Basically, light will eventually destroy an essential oil, chemically altering it into a substance that is no longer of any value aromatically or therapeutically.
But don’t worry if your bottle tops are off while if you blend one oil with another, or if you get into doing Raindrop or Neuroauricular techniques. A few minutes, or even a few hours exposure won’t substantially change the composition of your oils….we are talking about exposure to light over days, weeks and months. That will destroy an essential oil.

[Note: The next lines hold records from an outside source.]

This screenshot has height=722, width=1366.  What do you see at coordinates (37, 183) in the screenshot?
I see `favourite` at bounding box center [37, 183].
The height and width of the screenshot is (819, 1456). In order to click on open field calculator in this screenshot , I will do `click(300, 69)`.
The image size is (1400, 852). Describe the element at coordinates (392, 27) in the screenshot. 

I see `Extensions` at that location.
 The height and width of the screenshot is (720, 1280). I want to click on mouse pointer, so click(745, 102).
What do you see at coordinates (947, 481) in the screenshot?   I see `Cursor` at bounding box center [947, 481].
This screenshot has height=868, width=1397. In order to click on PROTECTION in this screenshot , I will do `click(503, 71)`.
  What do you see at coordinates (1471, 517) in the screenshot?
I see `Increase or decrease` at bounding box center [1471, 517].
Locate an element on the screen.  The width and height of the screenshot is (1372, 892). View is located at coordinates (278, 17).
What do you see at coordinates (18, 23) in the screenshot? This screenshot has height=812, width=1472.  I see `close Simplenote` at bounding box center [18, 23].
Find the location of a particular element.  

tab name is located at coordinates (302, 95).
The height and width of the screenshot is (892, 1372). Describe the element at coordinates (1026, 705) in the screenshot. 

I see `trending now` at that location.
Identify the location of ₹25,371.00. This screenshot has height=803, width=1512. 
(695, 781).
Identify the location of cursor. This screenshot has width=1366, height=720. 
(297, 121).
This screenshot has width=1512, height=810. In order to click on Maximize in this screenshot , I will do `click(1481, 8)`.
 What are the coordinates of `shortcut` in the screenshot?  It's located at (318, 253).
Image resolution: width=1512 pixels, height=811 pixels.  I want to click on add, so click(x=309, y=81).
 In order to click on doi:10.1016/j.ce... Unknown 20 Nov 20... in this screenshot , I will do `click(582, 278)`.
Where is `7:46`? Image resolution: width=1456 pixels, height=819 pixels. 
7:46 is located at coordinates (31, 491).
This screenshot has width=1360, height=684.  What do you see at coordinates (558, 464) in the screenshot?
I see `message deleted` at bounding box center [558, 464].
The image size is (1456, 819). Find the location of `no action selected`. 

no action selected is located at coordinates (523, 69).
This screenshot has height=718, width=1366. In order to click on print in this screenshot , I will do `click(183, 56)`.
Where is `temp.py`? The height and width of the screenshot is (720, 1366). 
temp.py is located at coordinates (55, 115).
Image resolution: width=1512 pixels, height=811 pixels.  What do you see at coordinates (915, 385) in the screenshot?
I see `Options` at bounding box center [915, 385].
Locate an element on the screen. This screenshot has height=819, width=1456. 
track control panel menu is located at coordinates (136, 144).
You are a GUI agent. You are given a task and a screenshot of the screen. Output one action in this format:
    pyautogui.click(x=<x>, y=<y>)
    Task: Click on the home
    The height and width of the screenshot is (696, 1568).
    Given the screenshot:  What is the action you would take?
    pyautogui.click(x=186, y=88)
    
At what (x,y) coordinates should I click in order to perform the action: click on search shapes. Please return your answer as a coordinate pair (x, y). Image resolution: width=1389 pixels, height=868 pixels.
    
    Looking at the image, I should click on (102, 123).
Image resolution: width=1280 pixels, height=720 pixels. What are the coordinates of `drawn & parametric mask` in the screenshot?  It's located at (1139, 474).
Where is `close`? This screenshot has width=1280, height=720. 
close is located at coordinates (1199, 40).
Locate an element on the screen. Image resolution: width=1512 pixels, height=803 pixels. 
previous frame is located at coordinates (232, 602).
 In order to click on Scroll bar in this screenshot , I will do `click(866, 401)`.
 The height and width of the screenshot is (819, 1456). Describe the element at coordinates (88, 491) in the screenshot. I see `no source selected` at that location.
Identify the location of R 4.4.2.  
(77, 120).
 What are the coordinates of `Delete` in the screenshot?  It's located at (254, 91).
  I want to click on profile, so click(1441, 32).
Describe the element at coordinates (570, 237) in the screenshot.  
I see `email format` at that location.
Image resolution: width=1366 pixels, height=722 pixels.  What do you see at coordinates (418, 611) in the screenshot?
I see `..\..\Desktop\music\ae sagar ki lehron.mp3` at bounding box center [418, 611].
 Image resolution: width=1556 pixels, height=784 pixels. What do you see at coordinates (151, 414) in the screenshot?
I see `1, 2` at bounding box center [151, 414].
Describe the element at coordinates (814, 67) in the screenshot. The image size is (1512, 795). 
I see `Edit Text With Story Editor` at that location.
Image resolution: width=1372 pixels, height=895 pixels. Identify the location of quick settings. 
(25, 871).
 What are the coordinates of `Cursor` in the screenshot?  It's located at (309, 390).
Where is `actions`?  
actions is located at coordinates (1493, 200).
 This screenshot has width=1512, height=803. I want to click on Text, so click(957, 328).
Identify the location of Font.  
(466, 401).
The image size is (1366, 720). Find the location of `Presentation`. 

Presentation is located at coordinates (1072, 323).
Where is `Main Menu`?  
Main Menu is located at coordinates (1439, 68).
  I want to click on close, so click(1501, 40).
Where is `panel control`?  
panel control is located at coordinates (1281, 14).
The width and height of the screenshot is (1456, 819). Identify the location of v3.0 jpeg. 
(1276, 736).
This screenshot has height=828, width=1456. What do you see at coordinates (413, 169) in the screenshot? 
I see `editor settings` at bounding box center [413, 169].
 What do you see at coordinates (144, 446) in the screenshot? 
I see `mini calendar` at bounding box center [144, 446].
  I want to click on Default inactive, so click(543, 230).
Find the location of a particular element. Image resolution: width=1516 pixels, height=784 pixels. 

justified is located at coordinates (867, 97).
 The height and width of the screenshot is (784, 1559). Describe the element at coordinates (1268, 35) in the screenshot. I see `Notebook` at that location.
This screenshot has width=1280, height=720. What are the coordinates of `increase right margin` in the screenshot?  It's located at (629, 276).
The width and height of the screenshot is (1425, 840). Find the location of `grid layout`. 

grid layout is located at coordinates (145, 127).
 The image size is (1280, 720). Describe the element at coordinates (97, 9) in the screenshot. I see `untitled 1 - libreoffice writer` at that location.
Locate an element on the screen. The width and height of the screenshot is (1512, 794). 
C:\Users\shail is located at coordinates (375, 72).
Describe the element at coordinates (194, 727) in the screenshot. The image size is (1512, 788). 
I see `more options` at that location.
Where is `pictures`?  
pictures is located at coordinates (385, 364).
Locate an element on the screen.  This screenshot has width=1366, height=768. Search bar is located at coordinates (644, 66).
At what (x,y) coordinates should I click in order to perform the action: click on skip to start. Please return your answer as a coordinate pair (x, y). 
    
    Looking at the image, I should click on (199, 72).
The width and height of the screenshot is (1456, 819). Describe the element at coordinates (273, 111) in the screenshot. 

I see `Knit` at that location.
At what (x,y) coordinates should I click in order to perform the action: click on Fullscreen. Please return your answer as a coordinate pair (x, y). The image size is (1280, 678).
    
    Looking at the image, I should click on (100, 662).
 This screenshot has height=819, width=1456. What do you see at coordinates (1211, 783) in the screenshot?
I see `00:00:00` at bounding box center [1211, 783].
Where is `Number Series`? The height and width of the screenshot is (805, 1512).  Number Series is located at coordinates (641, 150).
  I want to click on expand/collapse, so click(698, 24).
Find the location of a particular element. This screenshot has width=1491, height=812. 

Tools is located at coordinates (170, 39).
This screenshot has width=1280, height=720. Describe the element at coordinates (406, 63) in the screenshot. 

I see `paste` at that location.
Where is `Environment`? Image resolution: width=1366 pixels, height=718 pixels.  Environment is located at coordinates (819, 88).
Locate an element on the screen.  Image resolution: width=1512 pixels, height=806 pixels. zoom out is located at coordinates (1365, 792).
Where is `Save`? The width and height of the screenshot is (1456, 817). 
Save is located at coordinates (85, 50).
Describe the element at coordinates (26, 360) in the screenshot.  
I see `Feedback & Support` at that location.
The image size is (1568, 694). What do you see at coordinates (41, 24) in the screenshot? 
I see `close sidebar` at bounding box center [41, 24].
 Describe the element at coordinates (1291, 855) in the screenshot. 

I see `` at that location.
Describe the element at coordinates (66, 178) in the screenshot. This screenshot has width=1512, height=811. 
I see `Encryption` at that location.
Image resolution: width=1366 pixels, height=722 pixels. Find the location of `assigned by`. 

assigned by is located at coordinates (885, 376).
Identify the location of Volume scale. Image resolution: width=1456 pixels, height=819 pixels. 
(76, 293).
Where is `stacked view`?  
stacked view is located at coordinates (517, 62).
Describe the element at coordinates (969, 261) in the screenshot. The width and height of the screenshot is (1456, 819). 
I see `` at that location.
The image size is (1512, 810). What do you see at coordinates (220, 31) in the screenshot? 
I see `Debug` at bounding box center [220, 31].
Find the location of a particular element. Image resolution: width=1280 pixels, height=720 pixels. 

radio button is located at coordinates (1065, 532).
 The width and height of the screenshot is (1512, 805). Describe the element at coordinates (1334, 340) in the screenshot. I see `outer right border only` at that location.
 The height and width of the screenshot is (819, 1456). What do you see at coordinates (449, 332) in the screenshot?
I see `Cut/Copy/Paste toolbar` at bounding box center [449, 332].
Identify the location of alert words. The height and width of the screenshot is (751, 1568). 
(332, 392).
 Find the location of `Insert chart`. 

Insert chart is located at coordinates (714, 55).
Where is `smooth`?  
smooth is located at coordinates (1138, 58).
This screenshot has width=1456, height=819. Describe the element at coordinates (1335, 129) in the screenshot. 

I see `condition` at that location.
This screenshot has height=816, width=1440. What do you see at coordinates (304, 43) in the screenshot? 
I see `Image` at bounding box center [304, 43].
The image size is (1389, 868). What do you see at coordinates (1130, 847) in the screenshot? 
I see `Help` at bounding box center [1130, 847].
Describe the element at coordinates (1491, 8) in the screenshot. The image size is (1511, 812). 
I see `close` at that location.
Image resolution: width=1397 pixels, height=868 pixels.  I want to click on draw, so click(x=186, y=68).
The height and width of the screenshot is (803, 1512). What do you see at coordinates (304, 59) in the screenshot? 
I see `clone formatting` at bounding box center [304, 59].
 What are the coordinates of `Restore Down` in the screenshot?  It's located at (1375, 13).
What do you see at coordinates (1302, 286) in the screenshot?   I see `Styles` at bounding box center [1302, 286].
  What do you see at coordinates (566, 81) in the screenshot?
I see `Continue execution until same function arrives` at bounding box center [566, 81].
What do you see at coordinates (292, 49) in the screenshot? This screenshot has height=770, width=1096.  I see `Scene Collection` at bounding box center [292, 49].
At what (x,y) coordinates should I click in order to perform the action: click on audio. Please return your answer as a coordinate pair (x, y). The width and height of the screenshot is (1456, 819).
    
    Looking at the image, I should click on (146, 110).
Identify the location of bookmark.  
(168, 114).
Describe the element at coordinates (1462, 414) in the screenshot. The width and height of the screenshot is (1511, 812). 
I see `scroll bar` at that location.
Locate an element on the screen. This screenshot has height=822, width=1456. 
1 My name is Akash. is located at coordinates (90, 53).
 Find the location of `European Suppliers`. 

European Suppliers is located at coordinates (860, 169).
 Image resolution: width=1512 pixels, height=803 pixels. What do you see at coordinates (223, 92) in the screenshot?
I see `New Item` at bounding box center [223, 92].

Now let’s talk about air and what it will do to your oils. Dr. Stewart tells us that extended exposure to air will cause an oil to oxidize – the molecules of the oil will take on extra oxygen atoms, which will change their chemistry and therapeutic actions, maybe even destroying it all together. For example, the main ingredient in all citrus oils is d-limonene – it has a very faint fragrance of “citrus”, like orange or lime…it is not strong. But when limonene is exposed to air for a long period of time, what doesn’t evaporate can oxidize into another compound called limonene oxide which smells like turpentine… D-limonene is thought to be a cancer fighter (I have hinted before that you are given hints to research when you read the descriptions of the oils!!) but the benefits of limonene oxide are dubious and unknown and certainly not the same as d-limonene.
Most essential oil bottles have airtight caps along with non-reactive plastic or Teflon dropper caps that make it extremely difficult for any air to circulate into and out of the bottle even when the caps are off – even for an extended period of time like overnight.